Published June 21, 2007

Foreign buyers sink $2.4b into office property

Amount invested so far this year outstrips the $1.9b for the whole of last year


(SINGAPORE) The shortage of office space on the island that has led to spiralling office rents and capital values has at the same time drawn more foreign investment into Singapore office blocks.

So far this year, foreign investors, including private equity groups and non-listed funds, have picked up about $2.4 billion worth of en bloc office buildings and sizeable strata office properties.

This surpasses the $1.9 billion for the whole of last year, which in turn was more than double the $733 million in 2005, according to latest data from CB Richard Ellis.

Also, the $2.4 billion of office buildings bought by foreign investors gave them a 69 per cent share of the $3.5 billion total in major office deals so far this year. The latter figure, for the period Jan 1 to June 8, 2007, is higher than the $3 billion chalked up for the whole of last year.

Big office acquisitions by overseas buyers this year include Macquarie Global Property Advisors' $1.04 billion purchase of Temasek Tower in March, the $525 million sale of SIA Building on Robinson Road to German Pension fund SEB, the $260 million purchase of Vision Crest's office block and The House of Tan Yeok Nee in the Penang Road/Clemenceau Avenue area by German fund manager Union Investment Real Estate AG (formerly known as Difa Deutsche Immobilien Fonds).

Local buyers have bought around $1.1 billion of office space so far this year, with the biggest deal being the $600 million collective sale of UIC Building at Shenton Way to United Industrial Corp. The mainboard-listed company itself owns 78.8 per cent of the property.

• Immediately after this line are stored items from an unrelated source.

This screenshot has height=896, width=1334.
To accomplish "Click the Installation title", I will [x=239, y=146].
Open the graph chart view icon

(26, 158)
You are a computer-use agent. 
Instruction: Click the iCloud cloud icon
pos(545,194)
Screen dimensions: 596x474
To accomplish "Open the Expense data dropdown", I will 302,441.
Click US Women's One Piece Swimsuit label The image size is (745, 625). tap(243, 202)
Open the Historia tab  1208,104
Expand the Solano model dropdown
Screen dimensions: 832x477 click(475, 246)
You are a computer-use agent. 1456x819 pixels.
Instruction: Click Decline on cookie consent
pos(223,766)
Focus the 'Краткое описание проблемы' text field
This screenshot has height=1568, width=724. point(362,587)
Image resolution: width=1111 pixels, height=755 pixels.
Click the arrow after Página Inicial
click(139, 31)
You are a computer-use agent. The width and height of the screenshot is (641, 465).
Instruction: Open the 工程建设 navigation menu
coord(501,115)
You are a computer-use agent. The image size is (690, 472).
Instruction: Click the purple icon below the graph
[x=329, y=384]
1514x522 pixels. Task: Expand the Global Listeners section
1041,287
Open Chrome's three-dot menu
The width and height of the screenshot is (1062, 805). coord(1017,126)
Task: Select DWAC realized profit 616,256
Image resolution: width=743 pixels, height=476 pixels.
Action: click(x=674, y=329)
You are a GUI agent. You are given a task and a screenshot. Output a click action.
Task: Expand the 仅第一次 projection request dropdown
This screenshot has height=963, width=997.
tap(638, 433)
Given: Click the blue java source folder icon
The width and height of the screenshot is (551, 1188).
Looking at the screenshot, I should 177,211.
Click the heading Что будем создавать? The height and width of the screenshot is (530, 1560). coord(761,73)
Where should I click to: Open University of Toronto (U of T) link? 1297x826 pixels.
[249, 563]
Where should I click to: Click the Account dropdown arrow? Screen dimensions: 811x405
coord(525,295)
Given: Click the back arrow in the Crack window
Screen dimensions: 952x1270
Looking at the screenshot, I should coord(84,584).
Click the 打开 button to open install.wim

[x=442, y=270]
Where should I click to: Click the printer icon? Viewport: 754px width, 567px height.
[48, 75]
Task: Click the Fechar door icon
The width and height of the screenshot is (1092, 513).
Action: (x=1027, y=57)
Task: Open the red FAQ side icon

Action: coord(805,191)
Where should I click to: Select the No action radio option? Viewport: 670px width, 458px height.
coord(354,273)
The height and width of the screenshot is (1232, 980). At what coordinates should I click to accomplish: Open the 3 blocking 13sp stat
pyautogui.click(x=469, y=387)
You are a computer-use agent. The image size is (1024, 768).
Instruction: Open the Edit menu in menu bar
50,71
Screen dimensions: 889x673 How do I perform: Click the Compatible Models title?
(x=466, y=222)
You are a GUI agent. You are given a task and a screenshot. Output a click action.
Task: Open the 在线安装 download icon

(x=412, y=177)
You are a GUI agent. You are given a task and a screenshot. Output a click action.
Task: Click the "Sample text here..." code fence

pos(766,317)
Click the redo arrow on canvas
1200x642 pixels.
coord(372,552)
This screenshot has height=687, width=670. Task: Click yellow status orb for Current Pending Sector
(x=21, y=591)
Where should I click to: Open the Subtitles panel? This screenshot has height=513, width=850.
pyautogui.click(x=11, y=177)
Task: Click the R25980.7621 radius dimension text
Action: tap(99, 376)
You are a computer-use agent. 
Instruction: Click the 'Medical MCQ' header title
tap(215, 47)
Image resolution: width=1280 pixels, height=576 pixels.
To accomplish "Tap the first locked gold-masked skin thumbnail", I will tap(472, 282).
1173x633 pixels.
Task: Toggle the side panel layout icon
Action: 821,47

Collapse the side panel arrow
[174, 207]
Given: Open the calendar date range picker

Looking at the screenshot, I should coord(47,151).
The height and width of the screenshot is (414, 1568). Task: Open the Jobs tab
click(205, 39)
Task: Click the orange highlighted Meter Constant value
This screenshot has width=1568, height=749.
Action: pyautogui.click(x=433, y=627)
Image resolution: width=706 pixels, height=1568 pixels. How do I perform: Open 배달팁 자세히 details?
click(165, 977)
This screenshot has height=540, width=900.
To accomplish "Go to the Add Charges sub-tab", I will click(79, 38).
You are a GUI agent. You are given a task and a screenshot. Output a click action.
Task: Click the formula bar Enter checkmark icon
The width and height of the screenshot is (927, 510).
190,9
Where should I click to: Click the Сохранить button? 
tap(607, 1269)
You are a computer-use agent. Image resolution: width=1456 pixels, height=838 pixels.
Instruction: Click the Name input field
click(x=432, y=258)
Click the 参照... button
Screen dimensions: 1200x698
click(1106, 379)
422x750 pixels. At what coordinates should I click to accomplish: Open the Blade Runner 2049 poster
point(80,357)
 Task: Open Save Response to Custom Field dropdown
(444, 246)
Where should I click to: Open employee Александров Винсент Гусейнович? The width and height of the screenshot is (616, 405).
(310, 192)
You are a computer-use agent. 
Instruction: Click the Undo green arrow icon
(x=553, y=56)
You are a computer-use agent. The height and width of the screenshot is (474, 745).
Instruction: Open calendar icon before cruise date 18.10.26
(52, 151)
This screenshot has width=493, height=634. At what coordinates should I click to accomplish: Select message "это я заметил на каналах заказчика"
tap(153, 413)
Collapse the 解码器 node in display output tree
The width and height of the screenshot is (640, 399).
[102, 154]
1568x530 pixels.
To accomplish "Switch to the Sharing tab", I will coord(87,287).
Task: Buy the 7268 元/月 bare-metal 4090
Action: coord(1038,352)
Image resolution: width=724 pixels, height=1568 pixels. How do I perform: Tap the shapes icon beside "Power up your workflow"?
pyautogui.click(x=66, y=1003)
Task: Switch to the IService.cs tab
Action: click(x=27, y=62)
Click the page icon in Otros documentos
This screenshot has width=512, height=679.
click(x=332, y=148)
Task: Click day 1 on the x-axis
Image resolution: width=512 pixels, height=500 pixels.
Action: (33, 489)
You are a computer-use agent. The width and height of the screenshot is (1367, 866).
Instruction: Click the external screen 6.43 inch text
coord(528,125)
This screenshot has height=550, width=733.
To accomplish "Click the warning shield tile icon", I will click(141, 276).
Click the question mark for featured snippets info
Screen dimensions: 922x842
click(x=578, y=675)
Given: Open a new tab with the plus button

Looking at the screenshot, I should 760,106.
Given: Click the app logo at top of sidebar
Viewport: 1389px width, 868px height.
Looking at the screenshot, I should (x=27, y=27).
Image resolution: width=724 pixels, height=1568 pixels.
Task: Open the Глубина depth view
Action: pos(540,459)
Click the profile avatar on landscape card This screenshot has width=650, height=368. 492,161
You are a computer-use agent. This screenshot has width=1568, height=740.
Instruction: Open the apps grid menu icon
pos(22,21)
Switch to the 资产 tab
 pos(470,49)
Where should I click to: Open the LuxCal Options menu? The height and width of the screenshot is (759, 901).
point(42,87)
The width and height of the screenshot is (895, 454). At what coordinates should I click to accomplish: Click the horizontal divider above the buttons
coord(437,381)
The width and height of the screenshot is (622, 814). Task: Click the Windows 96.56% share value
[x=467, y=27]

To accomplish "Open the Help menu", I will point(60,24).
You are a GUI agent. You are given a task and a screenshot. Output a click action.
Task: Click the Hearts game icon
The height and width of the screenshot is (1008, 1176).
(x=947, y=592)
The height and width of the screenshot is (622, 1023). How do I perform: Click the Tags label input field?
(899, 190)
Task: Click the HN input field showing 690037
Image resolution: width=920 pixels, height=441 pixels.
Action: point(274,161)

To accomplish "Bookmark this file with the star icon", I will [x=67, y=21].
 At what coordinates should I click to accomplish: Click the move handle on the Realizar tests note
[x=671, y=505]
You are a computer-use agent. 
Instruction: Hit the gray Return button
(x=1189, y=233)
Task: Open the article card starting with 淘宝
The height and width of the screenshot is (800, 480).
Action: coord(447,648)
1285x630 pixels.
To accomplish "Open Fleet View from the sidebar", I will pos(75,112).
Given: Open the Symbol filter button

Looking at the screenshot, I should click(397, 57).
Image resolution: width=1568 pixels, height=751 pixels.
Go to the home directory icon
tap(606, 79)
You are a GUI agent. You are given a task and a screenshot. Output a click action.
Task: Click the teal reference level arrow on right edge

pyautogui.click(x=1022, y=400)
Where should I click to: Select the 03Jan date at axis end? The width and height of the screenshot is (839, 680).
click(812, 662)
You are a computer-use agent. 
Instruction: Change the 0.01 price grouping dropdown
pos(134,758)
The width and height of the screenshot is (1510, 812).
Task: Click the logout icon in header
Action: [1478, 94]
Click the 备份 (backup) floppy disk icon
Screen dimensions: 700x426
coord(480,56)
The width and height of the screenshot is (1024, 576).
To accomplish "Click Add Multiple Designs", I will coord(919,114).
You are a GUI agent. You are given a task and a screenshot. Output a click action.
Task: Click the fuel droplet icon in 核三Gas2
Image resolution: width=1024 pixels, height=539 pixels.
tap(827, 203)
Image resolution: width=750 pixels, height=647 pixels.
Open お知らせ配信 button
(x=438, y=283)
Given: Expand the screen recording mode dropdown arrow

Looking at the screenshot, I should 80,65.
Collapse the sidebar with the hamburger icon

However, Singapore real estate investment trusts, or S-Reits, have not made any purchases of office blocks so far this year, after making acquisitions of over $700 million in each of the preceding three years.

CBRE excluded the Raffles City transaction in 2006 from its analysis as the apportionment of the value of the office space in the mixed development was not made public. The Raffles City complex also includes two hotels, convention facilities and a shopping centre, besides an office tower. Raffles City was purchased jointly by two Reits - CapitaCommercial Trust and CapitaMall Trust - for $2.1 billion. In its analysis, CBRE also excluded small strata office transactions.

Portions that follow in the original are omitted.